Careful, You Might Fall (or you might succeed)…

“Our greatest glory is not in never falling, but in rising every time we fall.” -Confucious

My toddler Freya is a cautious daredevil.

She likes to teeter on the edge of furniture, stairs, ledges, and slides. Yet, she always remains somewhat cautious and seems to know her limits.

For the most part, I let her go. I figure she’s ultimately better off learning how to fall properly.

At the playground, other parents gasp as Freya toddles up steep slides, and I don’t intervene.

One day, as she climbed up a high jungle gym, I noticed my dialogue to her wasn’t matching my confidence in her.

I said: “Be careful, my love, you’re going to fall.”

I realized I said that to her often.

“You might fall.”

“You could hurt yourself.”

“That’s dangerous.”

But she wasn’t falling, and she wasn’t hurting herself. She was balanced and poised.

Then, I changed the dialogue to:

“You’re making it.”

“You’re succeeding.”

“You got this.”

“If you lean too far left or right, you can lose your balance. But right now, how you’re doing it, you look perfect.”

That dialogue felt so much better.

Most of us probably received heavy doses of, “You might fall,” from our parents when we were children.

Although our parents said it to us out of love (as when we say it to our children), we can take those thoughts forward to adulthood. And if we hear, “You might fall,” enough, we begin to think it’s true…for everything.

What do you tell yourself when you feel too close to the edge?

Do you say, “I’m going to make this and remain confident and balanced.”?

Or do you say, “I’m too close to the edge, I might fall.”?

If you’re in a “fall mindset,” how can you shift to a balanced one?

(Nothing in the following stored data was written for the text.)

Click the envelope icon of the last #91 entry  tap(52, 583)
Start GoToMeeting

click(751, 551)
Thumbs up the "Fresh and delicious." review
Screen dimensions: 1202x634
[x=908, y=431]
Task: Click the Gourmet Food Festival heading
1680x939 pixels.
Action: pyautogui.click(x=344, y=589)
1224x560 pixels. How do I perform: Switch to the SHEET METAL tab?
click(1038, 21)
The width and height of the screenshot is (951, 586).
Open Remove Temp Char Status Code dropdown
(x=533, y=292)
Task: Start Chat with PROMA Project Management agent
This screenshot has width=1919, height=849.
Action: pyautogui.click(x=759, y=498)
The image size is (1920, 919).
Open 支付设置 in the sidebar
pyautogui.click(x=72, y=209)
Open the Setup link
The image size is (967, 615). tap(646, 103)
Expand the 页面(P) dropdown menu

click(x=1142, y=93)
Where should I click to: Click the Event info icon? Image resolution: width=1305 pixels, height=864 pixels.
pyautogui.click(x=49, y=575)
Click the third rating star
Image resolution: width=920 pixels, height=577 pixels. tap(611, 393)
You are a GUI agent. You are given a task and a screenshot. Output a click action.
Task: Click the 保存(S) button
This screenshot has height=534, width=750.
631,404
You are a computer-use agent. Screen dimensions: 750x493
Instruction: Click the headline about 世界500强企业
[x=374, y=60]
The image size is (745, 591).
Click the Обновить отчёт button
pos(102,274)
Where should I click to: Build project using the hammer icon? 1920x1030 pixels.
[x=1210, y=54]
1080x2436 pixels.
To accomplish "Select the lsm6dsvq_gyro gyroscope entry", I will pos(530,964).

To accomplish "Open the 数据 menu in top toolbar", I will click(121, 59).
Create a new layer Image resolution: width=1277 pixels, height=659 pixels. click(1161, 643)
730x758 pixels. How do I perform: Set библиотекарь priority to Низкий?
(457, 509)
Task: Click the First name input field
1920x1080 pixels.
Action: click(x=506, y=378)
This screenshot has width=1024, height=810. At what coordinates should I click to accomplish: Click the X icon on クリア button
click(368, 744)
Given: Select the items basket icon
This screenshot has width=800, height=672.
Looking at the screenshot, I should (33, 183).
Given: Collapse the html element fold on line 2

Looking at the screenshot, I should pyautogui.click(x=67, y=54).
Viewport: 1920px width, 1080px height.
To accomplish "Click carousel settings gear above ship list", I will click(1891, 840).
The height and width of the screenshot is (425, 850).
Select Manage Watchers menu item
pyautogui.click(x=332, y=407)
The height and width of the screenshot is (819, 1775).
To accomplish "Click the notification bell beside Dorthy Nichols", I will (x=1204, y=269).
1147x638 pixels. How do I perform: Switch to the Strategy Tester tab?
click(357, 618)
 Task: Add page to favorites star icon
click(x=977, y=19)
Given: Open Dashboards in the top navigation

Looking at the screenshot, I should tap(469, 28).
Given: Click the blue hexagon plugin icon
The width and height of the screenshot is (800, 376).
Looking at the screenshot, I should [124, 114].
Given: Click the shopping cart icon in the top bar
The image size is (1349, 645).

It’s a simple process of (1) being aware of your thoughts, and (2) shifting them to thoughts that serve you.

So change: “I might fall,” to “I might succeed.”

Change: “I might hurt myself,” to “I might grow.”

Change: “It might be dangerous,” to “It might be just the challenge I need.”

The trick is to find a new thought that feels true.

So if “I might succeed,” doesn’t feel true, then shift it to a thought that does feel true. Such as, “I’m willing to consider that I could succeed.”

Keep shifting until you find the thought that serves you and feels true.

There is so much in our world that we have no control over, but the one thing we fully control is our thoughts.

I challenge you to be aware of and change your inner dialogue.

I challenge you to think about how you can succeed, how you can stay upright, and how you can climb higher and higher.

Ultimately, it doesn’t matter where our limiting beliefs came from. We have the power to shift them today to the thoughts that support us on our journey.